Abstract Low-density, high porous bioactive fibrous scaffolds have attracted significant attention for tissue engineering. However, fabrication of biomimetic fibrous scaffolds having three-dimensional architecture along with bioactive materials still remains a challenging task for biomaterial scientists. Herein, for the first time, we developed a novel strategy to fabricate highly porous s-tricalcium phosphate (s-TCP) incorporated Poly ( l -lactide) (PLLA) fibrous scaffold for bone tissue engineering. Blending of PLLA with its monomer, lactic acid (LA) produced the fluffy type highly porous nanofibrous mesh.
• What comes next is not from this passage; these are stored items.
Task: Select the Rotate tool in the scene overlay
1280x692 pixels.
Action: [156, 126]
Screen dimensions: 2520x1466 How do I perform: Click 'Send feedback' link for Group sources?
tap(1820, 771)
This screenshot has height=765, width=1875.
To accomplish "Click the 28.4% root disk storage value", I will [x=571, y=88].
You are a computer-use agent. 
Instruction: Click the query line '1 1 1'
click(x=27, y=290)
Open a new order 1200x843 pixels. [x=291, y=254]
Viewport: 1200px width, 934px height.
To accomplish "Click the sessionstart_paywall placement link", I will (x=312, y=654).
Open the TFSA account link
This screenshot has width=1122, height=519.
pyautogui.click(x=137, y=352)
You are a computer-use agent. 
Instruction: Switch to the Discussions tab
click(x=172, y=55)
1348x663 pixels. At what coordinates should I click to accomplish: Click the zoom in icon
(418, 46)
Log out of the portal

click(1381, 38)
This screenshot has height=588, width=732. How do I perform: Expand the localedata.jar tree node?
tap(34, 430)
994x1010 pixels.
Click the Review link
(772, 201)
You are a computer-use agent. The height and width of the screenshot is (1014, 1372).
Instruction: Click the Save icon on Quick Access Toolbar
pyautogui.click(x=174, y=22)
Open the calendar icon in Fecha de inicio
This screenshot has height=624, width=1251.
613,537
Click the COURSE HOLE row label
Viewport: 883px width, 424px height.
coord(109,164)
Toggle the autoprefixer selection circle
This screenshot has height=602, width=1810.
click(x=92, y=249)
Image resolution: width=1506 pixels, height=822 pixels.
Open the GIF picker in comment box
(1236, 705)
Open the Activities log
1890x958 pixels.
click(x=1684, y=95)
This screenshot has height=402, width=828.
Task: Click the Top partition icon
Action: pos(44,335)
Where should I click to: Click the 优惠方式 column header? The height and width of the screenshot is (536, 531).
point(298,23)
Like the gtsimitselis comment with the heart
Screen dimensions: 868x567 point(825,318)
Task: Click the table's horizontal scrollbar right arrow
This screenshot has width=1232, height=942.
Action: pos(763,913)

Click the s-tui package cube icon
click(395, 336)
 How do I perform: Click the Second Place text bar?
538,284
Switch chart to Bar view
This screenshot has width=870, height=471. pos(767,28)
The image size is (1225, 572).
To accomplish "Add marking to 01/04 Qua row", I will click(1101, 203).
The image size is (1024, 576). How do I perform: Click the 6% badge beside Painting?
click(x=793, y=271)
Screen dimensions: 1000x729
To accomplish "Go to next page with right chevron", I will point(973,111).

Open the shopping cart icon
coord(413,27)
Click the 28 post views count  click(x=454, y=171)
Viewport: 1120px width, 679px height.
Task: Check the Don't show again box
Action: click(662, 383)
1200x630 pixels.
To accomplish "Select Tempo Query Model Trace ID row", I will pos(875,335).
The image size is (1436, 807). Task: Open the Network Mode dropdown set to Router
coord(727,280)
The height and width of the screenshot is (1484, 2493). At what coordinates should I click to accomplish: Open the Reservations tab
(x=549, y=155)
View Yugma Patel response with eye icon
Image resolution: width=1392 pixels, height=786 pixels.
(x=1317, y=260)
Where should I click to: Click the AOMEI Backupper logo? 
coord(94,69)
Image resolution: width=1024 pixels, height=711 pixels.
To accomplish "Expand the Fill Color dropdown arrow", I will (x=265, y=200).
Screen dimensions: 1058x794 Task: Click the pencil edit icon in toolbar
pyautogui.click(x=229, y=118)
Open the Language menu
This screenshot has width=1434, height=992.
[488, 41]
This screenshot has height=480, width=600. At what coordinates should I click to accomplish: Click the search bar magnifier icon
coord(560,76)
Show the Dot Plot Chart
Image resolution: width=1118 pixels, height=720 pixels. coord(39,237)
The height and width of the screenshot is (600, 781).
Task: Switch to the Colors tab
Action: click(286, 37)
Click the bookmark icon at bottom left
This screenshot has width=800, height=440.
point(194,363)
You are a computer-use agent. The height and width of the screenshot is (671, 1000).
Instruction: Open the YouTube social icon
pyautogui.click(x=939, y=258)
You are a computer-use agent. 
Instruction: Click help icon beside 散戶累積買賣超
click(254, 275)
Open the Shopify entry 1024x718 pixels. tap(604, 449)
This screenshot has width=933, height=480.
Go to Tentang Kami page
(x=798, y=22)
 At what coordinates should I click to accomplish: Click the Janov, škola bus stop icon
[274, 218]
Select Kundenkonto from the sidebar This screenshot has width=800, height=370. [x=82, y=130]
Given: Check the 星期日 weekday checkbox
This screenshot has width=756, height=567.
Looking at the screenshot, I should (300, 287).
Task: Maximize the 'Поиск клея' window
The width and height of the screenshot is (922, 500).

The mass composition of the constituents of the blend solution was varied to control the morphology and packing of the nanofibers in the scaffold. The results showed that LA played the vital role in the generation of the 3D fluffy type fibrous mesh. s-TCP particles were incorporated in the blend solution prior to the electrospinning solution, to fabricate s-TCP incorporated PLLA fibrous scaffold. Later, LA was leached out by washing with distilled water, to avoid its adverse effect on biocompatibility. Digital and SEM images revealed the formation of spongy, low-density fibrous mesh. TEM images, IR, and TGA analysis confirmed the presence of s-TCP nanoparticles in the nanofibers after leaching of LA. Incorporation of the s-TCP enhanced the water uptake ability, in vitro bio-mineralization, and bioactivity of the fibrous scaffold. Confocal microscopy images showed that the pre-osteoblast cells seeded on the fluffy type fibrous mesh infiltrated throughout the depth of the scaffold, compared to no penetrating growth for the 2D scaffold. In vitro biocompatibility evaluated by CCK assay showed significantly higher growth for cells on the fluffy type scaffold, compared to the 2D scaffold. We demonstrated scaffolds suitability for biocompatibility and osteogenic differentiation of hMSCs as well. We believe that the fabrication of bioactive particle incorporated highly porous 3D fibrous scaffold will open a new avenue for tissue engineering applications.